- WHAT THE TASK REQUIRES
Find the line containing "[Badge Asset] (40, 2308)" in the listing below. Repeat it exactly, along with each following line up to and including the one containing "ЧТ (561, 59)".

- SUPPLIED DATA
== == ==

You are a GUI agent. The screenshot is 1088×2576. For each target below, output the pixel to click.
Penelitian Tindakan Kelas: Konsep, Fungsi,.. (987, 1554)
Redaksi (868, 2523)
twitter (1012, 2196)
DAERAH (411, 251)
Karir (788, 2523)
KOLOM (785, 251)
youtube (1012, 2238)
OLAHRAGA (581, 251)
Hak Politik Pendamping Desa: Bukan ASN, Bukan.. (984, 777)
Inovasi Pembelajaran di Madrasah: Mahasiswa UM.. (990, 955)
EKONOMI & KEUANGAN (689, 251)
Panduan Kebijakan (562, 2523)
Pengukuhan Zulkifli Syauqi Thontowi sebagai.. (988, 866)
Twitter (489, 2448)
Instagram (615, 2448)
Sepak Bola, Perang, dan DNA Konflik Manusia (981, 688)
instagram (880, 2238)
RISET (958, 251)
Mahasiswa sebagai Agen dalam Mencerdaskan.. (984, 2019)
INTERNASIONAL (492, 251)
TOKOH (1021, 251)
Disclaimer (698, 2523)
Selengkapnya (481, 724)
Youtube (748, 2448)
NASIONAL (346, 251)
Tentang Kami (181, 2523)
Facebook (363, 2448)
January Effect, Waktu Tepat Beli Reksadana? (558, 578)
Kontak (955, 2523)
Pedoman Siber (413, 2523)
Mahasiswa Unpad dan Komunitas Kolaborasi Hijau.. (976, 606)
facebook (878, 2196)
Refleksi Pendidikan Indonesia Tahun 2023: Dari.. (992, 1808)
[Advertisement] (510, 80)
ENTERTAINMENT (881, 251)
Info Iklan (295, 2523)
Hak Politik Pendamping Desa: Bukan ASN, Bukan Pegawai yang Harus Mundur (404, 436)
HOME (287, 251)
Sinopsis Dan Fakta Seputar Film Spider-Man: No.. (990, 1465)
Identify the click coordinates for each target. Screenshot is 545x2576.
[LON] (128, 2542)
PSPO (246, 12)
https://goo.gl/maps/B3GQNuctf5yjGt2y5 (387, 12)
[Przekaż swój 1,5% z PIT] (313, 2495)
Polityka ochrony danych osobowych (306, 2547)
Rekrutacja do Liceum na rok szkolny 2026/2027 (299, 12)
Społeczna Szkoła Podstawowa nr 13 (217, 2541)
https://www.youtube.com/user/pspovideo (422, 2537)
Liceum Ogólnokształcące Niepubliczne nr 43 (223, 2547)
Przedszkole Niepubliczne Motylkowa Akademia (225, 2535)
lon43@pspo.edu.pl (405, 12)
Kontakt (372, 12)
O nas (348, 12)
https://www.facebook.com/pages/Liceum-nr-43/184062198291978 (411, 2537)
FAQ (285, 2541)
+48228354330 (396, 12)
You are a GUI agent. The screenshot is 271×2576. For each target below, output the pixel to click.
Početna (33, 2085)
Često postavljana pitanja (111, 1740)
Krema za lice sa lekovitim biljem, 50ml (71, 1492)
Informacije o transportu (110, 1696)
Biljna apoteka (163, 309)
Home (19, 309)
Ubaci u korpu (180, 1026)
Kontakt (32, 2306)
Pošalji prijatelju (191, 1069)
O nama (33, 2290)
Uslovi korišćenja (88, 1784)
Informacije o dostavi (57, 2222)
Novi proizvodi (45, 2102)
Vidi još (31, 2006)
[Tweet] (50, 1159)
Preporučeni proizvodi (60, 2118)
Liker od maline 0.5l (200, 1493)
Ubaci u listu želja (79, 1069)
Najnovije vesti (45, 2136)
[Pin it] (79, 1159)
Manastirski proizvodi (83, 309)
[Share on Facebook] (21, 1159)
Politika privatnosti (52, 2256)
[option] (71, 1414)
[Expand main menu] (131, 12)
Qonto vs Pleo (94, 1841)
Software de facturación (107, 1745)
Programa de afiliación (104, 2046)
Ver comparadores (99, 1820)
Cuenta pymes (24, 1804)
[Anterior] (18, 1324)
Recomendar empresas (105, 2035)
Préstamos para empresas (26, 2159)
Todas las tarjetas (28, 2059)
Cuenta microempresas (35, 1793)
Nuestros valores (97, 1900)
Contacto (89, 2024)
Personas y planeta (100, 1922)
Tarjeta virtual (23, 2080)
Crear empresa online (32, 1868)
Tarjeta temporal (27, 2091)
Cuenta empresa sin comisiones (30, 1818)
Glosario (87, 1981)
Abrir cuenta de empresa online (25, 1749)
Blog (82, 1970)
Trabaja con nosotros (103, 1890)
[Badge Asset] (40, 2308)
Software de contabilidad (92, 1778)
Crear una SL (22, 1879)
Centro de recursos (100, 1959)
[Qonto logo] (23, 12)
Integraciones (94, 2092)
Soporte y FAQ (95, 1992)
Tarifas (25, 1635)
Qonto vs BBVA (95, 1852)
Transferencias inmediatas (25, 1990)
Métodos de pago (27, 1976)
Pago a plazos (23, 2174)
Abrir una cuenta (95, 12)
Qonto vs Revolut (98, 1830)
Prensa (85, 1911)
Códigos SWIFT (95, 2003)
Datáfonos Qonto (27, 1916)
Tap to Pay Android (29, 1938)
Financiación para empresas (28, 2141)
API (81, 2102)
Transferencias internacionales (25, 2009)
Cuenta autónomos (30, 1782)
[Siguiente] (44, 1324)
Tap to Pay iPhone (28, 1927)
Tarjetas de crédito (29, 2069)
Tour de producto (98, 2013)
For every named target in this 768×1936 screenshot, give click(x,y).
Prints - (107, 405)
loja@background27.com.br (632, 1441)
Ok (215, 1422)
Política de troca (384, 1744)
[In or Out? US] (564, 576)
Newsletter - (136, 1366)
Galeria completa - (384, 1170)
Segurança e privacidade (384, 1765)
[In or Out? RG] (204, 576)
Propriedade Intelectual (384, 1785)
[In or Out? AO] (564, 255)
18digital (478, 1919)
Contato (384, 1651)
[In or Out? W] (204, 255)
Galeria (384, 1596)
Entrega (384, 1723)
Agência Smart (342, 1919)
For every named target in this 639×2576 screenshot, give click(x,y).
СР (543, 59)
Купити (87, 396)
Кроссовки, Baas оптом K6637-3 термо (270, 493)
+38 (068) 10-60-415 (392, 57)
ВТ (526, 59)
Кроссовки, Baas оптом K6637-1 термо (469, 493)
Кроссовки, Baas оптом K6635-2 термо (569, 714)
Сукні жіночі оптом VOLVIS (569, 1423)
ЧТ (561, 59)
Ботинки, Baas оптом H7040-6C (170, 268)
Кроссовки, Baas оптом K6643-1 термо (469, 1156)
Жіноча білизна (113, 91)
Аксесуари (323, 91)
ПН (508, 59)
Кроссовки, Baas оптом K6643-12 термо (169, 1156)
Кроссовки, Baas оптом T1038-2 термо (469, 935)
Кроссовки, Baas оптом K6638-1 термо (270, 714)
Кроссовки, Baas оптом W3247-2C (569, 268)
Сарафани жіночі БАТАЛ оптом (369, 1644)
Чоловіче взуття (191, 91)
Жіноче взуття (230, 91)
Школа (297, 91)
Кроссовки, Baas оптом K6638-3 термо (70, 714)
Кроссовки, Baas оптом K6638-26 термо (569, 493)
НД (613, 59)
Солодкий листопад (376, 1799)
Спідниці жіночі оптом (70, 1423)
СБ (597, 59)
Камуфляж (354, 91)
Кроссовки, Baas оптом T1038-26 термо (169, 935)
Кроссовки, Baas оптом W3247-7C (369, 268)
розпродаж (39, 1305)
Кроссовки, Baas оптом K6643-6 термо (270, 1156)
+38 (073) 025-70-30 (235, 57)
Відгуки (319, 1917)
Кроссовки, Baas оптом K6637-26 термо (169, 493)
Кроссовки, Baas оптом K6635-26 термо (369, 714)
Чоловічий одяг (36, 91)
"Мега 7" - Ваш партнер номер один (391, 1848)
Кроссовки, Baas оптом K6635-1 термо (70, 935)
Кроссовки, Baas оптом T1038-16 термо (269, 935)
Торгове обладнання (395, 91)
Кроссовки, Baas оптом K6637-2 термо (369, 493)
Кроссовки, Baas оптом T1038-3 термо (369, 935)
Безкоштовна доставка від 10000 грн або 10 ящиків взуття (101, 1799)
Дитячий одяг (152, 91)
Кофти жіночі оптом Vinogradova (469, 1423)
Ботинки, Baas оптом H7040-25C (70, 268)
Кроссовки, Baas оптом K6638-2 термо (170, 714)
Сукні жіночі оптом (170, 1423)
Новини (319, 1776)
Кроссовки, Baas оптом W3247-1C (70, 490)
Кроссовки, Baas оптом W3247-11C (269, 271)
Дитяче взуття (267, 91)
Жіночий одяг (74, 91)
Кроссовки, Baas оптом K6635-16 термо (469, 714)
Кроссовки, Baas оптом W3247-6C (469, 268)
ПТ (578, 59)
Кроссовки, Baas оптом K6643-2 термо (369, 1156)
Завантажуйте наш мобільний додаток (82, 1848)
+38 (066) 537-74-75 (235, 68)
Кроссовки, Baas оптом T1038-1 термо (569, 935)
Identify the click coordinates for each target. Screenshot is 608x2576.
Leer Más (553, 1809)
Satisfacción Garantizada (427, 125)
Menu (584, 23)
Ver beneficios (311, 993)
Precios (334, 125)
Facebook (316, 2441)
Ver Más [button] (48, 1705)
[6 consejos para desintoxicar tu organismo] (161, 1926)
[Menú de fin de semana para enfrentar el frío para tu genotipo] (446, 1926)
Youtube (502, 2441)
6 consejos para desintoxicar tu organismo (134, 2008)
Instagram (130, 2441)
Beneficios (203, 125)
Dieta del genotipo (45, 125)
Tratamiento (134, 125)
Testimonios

== == ==

- EXERCISE OUTPUT
[Badge Asset] (40, 2308)
Software de contabilidad (92, 1778)
Crear una SL (22, 1879)
Centro de recursos (100, 1959)
[Qonto logo] (23, 12)
Integraciones (94, 2092)
Soporte y FAQ (95, 1992)
Tarifas (25, 1635)
Qonto vs BBVA (95, 1852)
Transferencias inmediatas (25, 1990)
Métodos de pago (27, 1976)
Pago a plazos (23, 2174)
Abrir una cuenta (95, 12)
Qonto vs Revolut (98, 1830)
Prensa (85, 1911)
Códigos SWIFT (95, 2003)
Datáfonos Qonto (27, 1916)
Tap to Pay Android (29, 1938)
Financiación para empresas (28, 2141)
API (81, 2102)
Transferencias internacionales (25, 2009)
Cuenta autónomos (30, 1782)
[Siguiente] (44, 1324)
Tap to Pay iPhone (28, 1927)
Tarjetas de crédito (29, 2069)
Tour de producto (98, 2013)
For every named target in this 768×1936 screenshot, give click(x,y).
Prints - (107, 405)
loja@background27.com.br (632, 1441)
Ok (215, 1422)
Política de troca (384, 1744)
[In or Out? US] (564, 576)
Newsletter - (136, 1366)
Galeria completa - (384, 1170)
Segurança e privacidade (384, 1765)
[In or Out? RG] (204, 576)
Propriedade Intelectual (384, 1785)
[In or Out? AO] (564, 255)
18digital (478, 1919)
Contato (384, 1651)
[In or Out? W] (204, 255)
Galeria (384, 1596)
Entrega (384, 1723)
Agência Smart (342, 1919)
For every named target in this 639×2576 screenshot, give click(x,y).
СР (543, 59)
Купити (87, 396)
Кроссовки, Baas оптом K6637-3 термо (270, 493)
+38 (068) 10-60-415 (392, 57)
ВТ (526, 59)
Кроссовки, Baas оптом K6637-1 термо (469, 493)
Кроссовки, Baas оптом K6635-2 термо (569, 714)
Сукні жіночі оптом VOLVIS (569, 1423)
ЧТ (561, 59)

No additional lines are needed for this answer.